Subsequently, disciplinary proceedings against the employee were
initiated.
The employee challenged some aspects of the disciplinary
process in this Court successfully.
[10]
As a result, the employee was issued with a new charge sheet on 08
November 2013. On 25 November
2015, after the disciplinary hearing
was postponed several times, the Municipality issued the employee
with a letter of dismissal.
Aggrieved by the Municipality’s
decision to dismiss him, the employee referred the dismissal dispute
to the second respondent.
[11]
The dispute was conciliated unsuccessfully, after which it was
certified as unresolved. The employee
then referred the dispute to
arbitration at the end of which the commissioner found that the
employee’s dismissal was substantively
fair but procedurally
unfair. It is this award that is the subject of this application.
The
grounds on which the applicant seeks to have the award reviewed and
set aside are considered herein below.
Grounds
for review
[12]
Although the applicant raised a
number of grounds for review, the issues were mainly firstly
whether
the commissioner determined the substantive fairness of the
employee’s dismissal. Secondly,
whether
the commissioner evaluated the facts presented before him
.
The
test for review
[13]
The test for review has become trite law. The test is whether the
decision reached by the commissioner
is one that a reasonable
commissioner could have reached. The decision must fall within a
radius of reasonableness.
[14]
In
Head
of the Department of Education v Mofokeng and Others
[2]
the
Labour Appeal Court (LAC) confirmed the
Herholdt
v Nedbank Ltd
[3]
and
Gold
Fields
Mining
South Africa (Pty) Ltd (Kloof Gold Mine) v CCMA and Others
[4]
judgments
and held as follows:

The
failure by an arbitrator to apply his or her mind to issues which are
material to the determination of a case will usually be
an
irregularity. However, the Supreme Court of Appeal (“the SCA”)
in
Herholdt
v Nedbank Ltd
and
this court in
Goldfields
Mining South Africa (Pty) Ltd (Kloof Gold Mine) v CCMA and others
have held that before such an irregularity will result in the setting
aside of the award, it must in addition reveal a misconception
of the
true enquiry or result in an unreasonable outcome.’
[5]
[15]
The LAC further held as follows:

Irregularities
or errors in relation to the facts or issues, therefore, may or may
not produce an unreasonable outcome or provide
a compelling
indication that the arbitrator misconceived the inquiry. In the final
analysis, it will depend on the materiality
of the error or
irregularity and its relation to the result.
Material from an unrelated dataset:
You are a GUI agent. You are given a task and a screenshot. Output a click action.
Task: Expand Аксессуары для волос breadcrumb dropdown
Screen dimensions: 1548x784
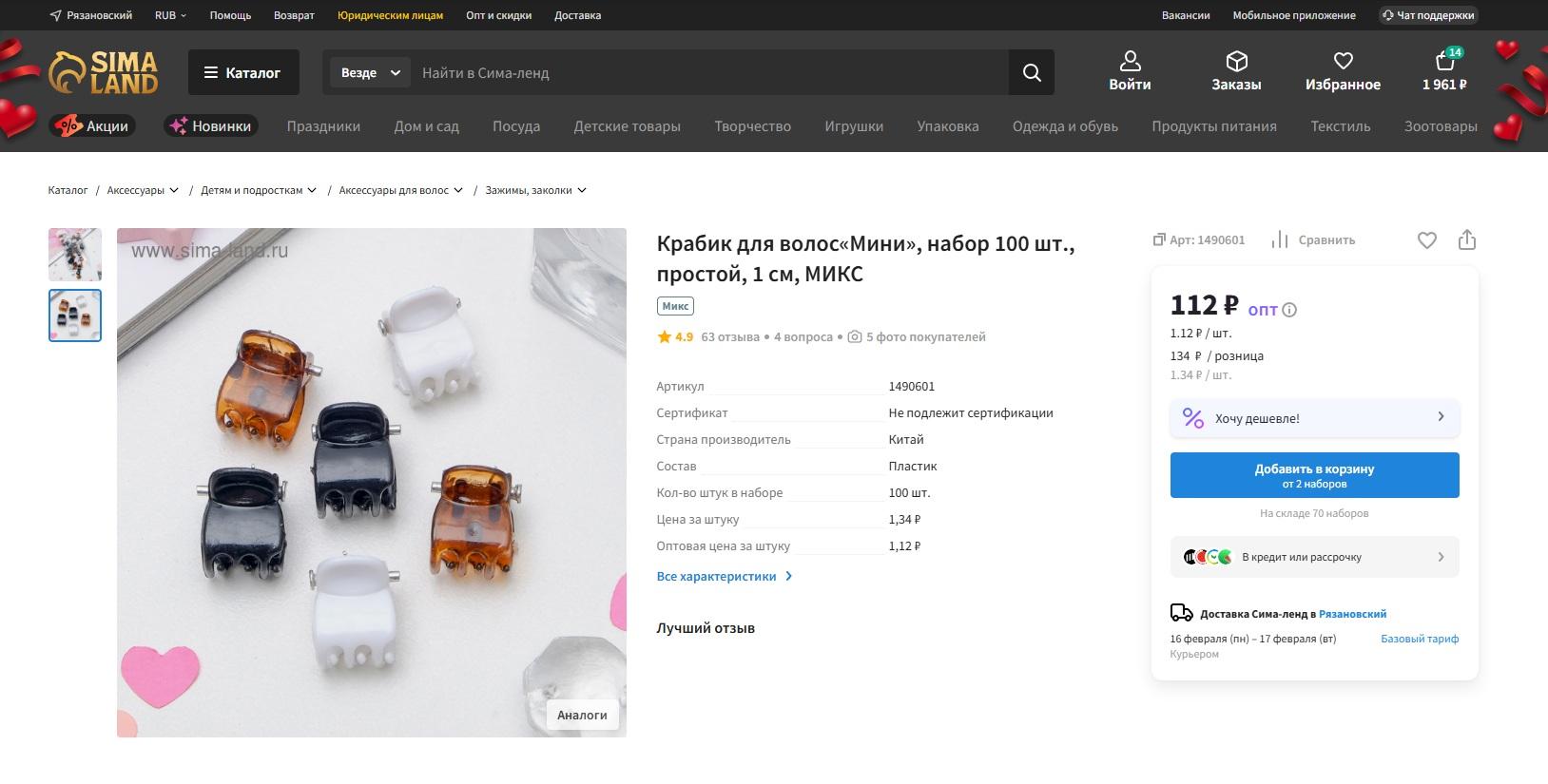(400, 190)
Whether the irregularity
or error is material must be assessed and
determined with reference
to the distorting effect it may or may not have had upon the
arbitrator’s conception of the inquiry,
the delimitation of the
issues to be determined and the ultimate outcome. If but for an error
or irregularity a different outcome
would have resulted, it will
ex
hypothesi
be
material to the determination of the dispute. A material error of
this order would point to at least a
prima
facie
unreasonable
result. The reviewing judge must then have regard to the general
nature of the decision in issue; the range of
relevant factors
informing the decision; the nature of the competing interests
impacted upon by the decision; and then ask whether
a reasonable
equilibrium has been struck in accordance with the objects of the
LRA. Provided the right question was asked and answered
by the
arbitrator, a wrong answer will not necessarily be unreasonable. By
the same token, an irregularity or error material to
the
determination of the dispute may constitute a misconception of the
nature of the enquiry so as to lead to no fair trial of
the issues,
with the result that the award may be set aside on that ground alone.
The arbitrator however must be shown to have
diverted from the
correct path in the conduct of the arbitration and as a result failed
to address the question raised for determination.

[6]
[Footnotes omitted]
Analysis
[16]
In support of it’s contention that the commissioner failed to
determine the substantive
fairness of the employee’s dismissal,
the applicant referred the Court to the part of the award where the
commissioner stated
as follows:

The
dismissal of Mr ON Mosoma as pronounced/confirmed by the Municipal
Manager on 25 November 2014 is upheld and remains appropriate.’
[17]
In this regard, the applicant’s contention was that the
commissioner acted
ultra vires
in confirming an unlawful
dismissal by the former acting Municipal Manager. This challenge to
the commissioner’s award is
baseless and unwarranted. The
reading of the award reveals that the commissioner was aware of the
issues before him. At paragraph
4 of his award, the commissioner
clearly states that the issue to be decided is whether the
Municipality dismissed the employee
for a fair reason and in
accordance with a fair procedure. He further stated that if he finds
the employee’s dismissal to
be fair, the LRA enjoined him to
determine the appropriate relief.
[18]
The commissioner did not stop there, he outlined the survey of
evidence and arguments raised
at the arbitration proceedings. The
evidence related to both substantive and procedural fairness of the
employee’s dismissal.
In his analysis of the evidence and
arguments, his point of departure was that to an extent that the
dismissal was not in dispute,
the burden of proof rested on the
Municipality to prove the misconduct that constituted the reason for
the employee’s dismissal.
[19]
Prior to analysing the evidence and argument before him, he
summarised the charges levelled against
the employee. These included
gross dereliction of duties, the contravention of the supply chain
management policy, a contravention
of paragraph 8 of his employment
contract, the prejudices caused by his conduct to the Municipality,
that he abused the power and
procurement policies, regulations and/or
legislation, that he lacked proper management of the assets,
dereliction of duties and
poor performance.
[20]
The dispute between the parties revolved around the appointment of
the unqualified service providers
and the payment of their service.
The applicant’s case at the arbitration and in these
proceedings was that the employee
was not responsible for the
appointment of the service providers, that the decision to appoint
them was taken by the Municipal
Manager after approval of the
Council, that he had no influence over the Municipal Manager’s
decision and that when he paid
the service providers, he acted on the
instruction of the Municipality.
[21]
In supporting its contention, the applicant referred this Court to
the judgment of
Manana
v King Sabata Dalindyebo Municipality.
[7]
In this matter, the Municipality adopted a resolution to appoint Mr
Manana in a position of Manager Legal Services and to pay him
back
pay. Mr Manana was notified of the resolution through a letter which
he signed in acknowledgement of his acceptance of appointment.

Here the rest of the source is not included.